Tuesday, September 13, 2011

Interview Series Continued – Dealing with the “New” Social Customer

There can be little doubt that a well-implemented CRM strategy can have huge benefits for small business. It can make all the difference between a strong, customer centric business and one that fails to compete with its rivals.

However, putting a CRM strategy in place is only half the battle. The other half is arguably even more important: measuring the success of CRM. This is where there is the potential for problems to arise. While many forward-looking small businesses understand the importance of CRM, many are unsure as to how they can measure its performance.

One of the key issues is that while CRM is intended to increase profitability, it is also by definition designed to improve relationships with customers through improved service and a higher level of brand loyalty. While profits are easy to measure, many businesses struggle to find ways to measure the other areas that CRM impacts.

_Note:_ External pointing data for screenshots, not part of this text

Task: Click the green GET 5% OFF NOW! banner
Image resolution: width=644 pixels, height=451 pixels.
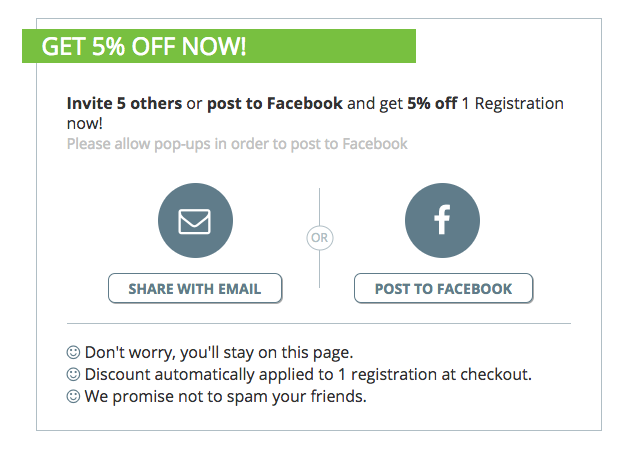Action: 219,46
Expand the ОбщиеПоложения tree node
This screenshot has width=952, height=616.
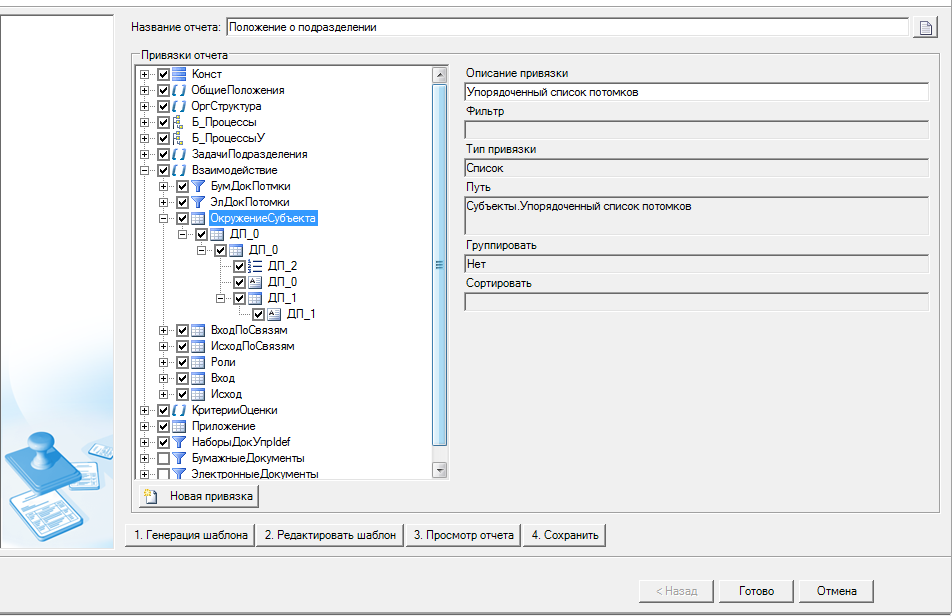[145, 90]
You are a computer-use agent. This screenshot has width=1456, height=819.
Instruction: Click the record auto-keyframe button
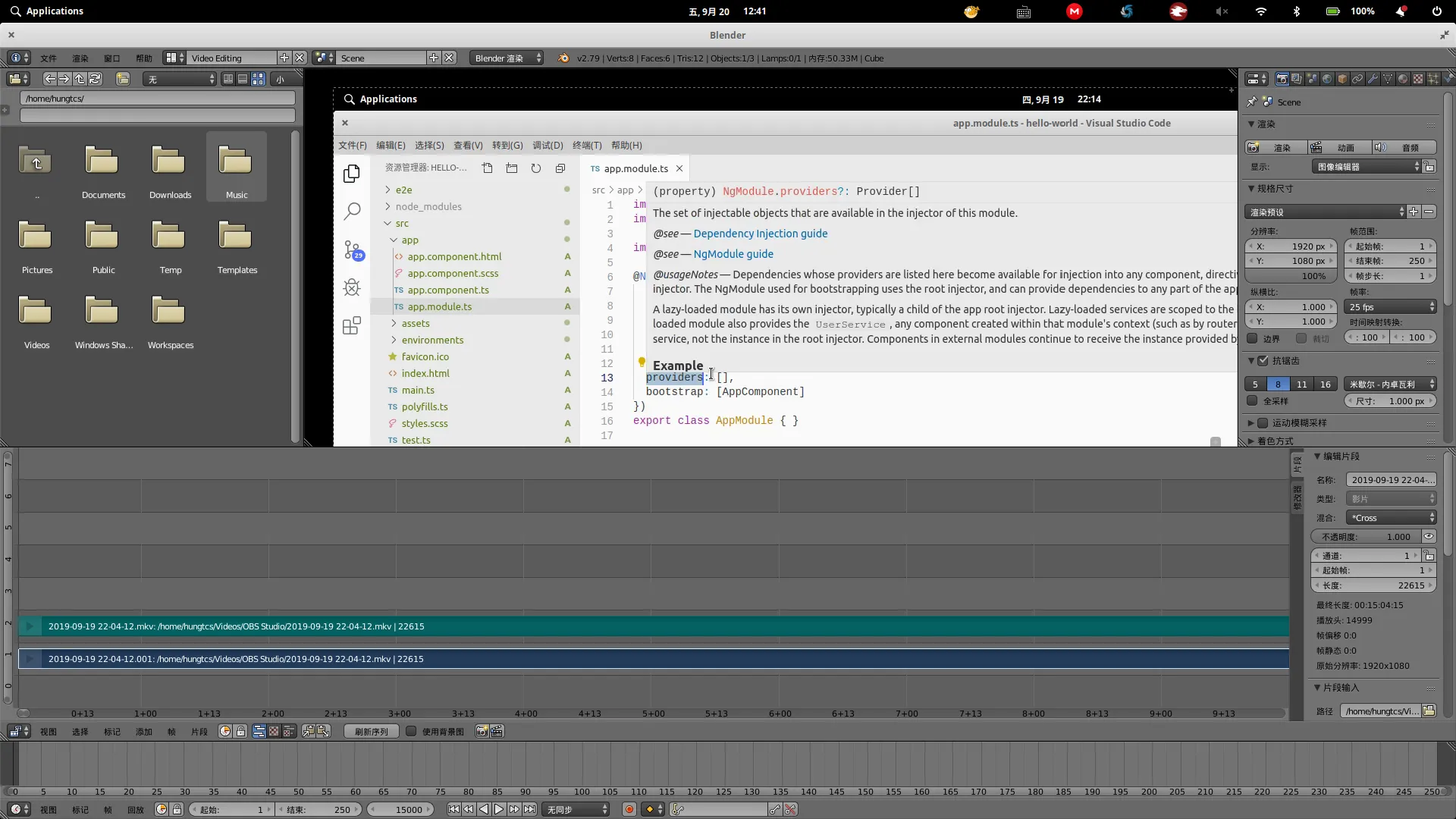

The good news for small businesses is that there are a number of methods that can be employed to measure CRM success.
  1. Combine old style and new style platforms. One of the mistakes some businesses can make is to think that as CRM is a “new” platform that exists in the world of Web 2.0 then only new methods, such as social media platforms can be used to measure it. This is a fundamental error and one that will lead to inaccurate results. CRM is designed to increase customer satisfaction through a better system of holding and retrieving data in which customers’ details are available to different departments so that the customer can receive more detailed marketing. The result of this can be measured by monitoring customer feedback. Of course, this feedback can be found online in a wide range of platforms (everything from Twitter and Facebook to comments on the business’s website). However, offline feedback is just as valuable. This could be in the form of written communication or verbal conversations. The key is to record these interactions (i.e. make a note of them afterwards) and enter them onto the business’s system. When combined with online platforms, a true result of CRM measurement can be gained. For the small business, this can be particularly effective as it is a relatively low-time consuming procedure that will provide invaluable information.
  2. Social Media isn’t just for the Big Boys (and Girls). While it is important not to forget more traditional methods of communication, there can be no doubt that social media is an ever more important area for business. However, there is sometimes a feeling among small business that social media is for the large businesses and corporations. This could not be further from the truth. By embedding social media into a small business website (for example, including a Twitter feed or link to a simple Facebook page) a small business has an ideal way to monitor customer feedback and measure how their CRM is performing.
  3. Two-Way Dialogue. One of the key facets of CRM is that it has shifted the old-fashioned businesses model of a monologue (the business advertising) to a dialogue in which the customer has an equal part to play. What this means for the small business is that they are presented with a way to measure CRM that is simple and cost effective. Based on customer’s details held on the CRM system, a small business can send emails, flyers or even call customers to discuss new products or updates to products they already have. This is a much more targeted method of marketing that used to be the case and it holds itself up to measuring much better. By tracking the customers contacted and their response, the small business has a simple yet highly effective method to measure its CRM performance.